Crise de la microfinance au Maroc : la croissance en cause In CGAP/Microfinance Gateway, mars 2010

Une croissance non maîtrisée a entraîné une grave crise d’impayés
Dans une note du CGAP récemment publiée (à paraître en français), Xavier Reille analyse les origines de la crise d’impayés qui a affecté le secteur de la microfinance au Maroc et cherche à savoir si les enseignements tirés de cette crise peuvent s’appliquer au-delà des frontières marocaines.

Peu de pays sont dotés d’un secteur de la microfinance aussi fort et dynamique que celui du Maroc. Reconnu comme un champion du microcrédit, servant 40 % des clients dans le monde arabe, il compte certaines des institutions de microfinance (IMF) les plus performantes au plan international. Cependant, depuis 2007, le secteur marocain du microcrédit est confronté à une crise : croissance exponentielle au détriment de la qualité des actifs, abandons de créances en cascade et rendements en chute. Les quatre plus grandes IMF marocaines – Zakoura, Al-Amana, Fondation Banques Populaires et Fondep – servent 90% des clients dans un secteur fortement concentré. Quelle est la cause de cette croissance incontrôlée ?

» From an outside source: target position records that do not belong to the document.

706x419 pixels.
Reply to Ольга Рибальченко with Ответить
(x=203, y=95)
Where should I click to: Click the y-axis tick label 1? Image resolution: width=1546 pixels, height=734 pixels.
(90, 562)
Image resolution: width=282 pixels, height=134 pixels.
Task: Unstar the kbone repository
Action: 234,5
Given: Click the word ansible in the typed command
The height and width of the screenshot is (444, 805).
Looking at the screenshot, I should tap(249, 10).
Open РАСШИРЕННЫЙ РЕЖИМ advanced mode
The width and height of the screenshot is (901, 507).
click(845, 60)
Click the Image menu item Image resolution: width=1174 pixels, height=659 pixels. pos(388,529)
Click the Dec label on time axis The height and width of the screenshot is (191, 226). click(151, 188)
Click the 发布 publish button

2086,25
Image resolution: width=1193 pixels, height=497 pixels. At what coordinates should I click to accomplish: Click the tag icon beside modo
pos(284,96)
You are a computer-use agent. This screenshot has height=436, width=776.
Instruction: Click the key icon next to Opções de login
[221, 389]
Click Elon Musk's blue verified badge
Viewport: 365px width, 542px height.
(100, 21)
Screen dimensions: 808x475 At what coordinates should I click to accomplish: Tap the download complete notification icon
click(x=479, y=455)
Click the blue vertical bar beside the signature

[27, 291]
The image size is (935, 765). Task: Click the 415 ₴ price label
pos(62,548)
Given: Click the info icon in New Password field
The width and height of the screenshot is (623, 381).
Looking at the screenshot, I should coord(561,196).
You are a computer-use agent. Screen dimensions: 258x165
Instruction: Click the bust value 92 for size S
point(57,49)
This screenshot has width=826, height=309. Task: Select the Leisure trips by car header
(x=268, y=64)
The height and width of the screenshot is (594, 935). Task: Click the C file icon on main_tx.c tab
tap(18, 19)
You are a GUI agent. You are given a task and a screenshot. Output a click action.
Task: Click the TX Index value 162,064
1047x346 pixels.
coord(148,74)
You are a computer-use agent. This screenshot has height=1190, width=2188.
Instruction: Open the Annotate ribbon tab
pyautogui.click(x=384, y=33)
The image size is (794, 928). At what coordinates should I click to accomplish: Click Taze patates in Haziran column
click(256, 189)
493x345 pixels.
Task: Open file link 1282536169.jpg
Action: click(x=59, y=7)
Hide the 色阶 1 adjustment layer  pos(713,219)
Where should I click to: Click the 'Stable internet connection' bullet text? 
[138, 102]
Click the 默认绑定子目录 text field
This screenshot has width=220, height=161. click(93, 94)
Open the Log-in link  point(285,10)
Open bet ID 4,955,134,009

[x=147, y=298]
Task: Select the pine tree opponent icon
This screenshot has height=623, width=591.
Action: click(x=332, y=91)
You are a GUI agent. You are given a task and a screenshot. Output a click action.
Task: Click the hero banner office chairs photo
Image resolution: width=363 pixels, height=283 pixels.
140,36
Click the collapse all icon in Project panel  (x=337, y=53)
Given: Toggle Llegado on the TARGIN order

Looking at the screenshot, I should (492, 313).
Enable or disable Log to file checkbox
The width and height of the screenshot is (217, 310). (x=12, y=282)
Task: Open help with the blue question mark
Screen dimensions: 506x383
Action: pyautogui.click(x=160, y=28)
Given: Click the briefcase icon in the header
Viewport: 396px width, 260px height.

L’essor de la microfinance au Maroc

La réussite du secteur de la microfinance jusqu’en 2007 n’aurait pas
été possible sans l’appui du gouvernement marocain. La Loi sur la microfinance de 1999 a fourni un cadre clair pour le développement du secteur. Un soutien financier a été apporté par le biais d’un fonds public, le Fonds Hassan II. Le secteur a également bénéficié de l’appui de la communauté internationale des bailleurs de fonds. Enfin, une grande spécificité du secteur marocain du microcrédit réside dans l’engagement des banques locales : les banques commerciales ont créé deux des principales IMF et finançaient 85 % des actifs du secteur en 2008.

Les signes de la crise

 
En décembre 2007, la crise des impayés avait déjà débuté, mais son ampleur était encore dissimulée par la croissance exceptionnelle du portefeuille de prêts. Les impayés étaient déjà importants pour les prêts accordés au début de l’année 2007, mais l’essentiel du portefeuille, datant des six derniers mois, n’était pas encore exposé aux arriérés.

Les portefeuilles à risque (PAR) ont commencé à augmenter de manière significative entre 2003 et 2007, de 0,42 % à 1,9 %. En décembre 2008, le PAR > 30 était de 5 %, et il atteignait le niveau alarmant de 10 % en juin 2009. Les abandons de créances ont eux aussi considérablement augmenté avec un impact négatif sur la rentabilité et la solvabilité des IMF. En mai 2009, Zakoura, l’une des IMF marocaines leaders, annonçait un PAR > 30 de plus de 30 % et décidait de fusionner avec une autre institution, la Fondation des Banques Populaires, une grande IMF soutenue par une banque d’État solide. Les causes de la crise sont bien connues et peuvent se résumer en trois mots : croissance non maîtrisée.

La crise du secteur de la microfinance ne peut pas être mise sur le compte de la crise financière mondiale. Dans le cas du Maroc, les capacités institutionnelles des IMF ont été dépassées par une croissance sans précédent. Celle-ci s’est traduite par des politiques de crédit laxistes, des systèmes d’information et de gestion obsolètes, des lacunes au niveau du contrôle interne et une gouvernance trop faible.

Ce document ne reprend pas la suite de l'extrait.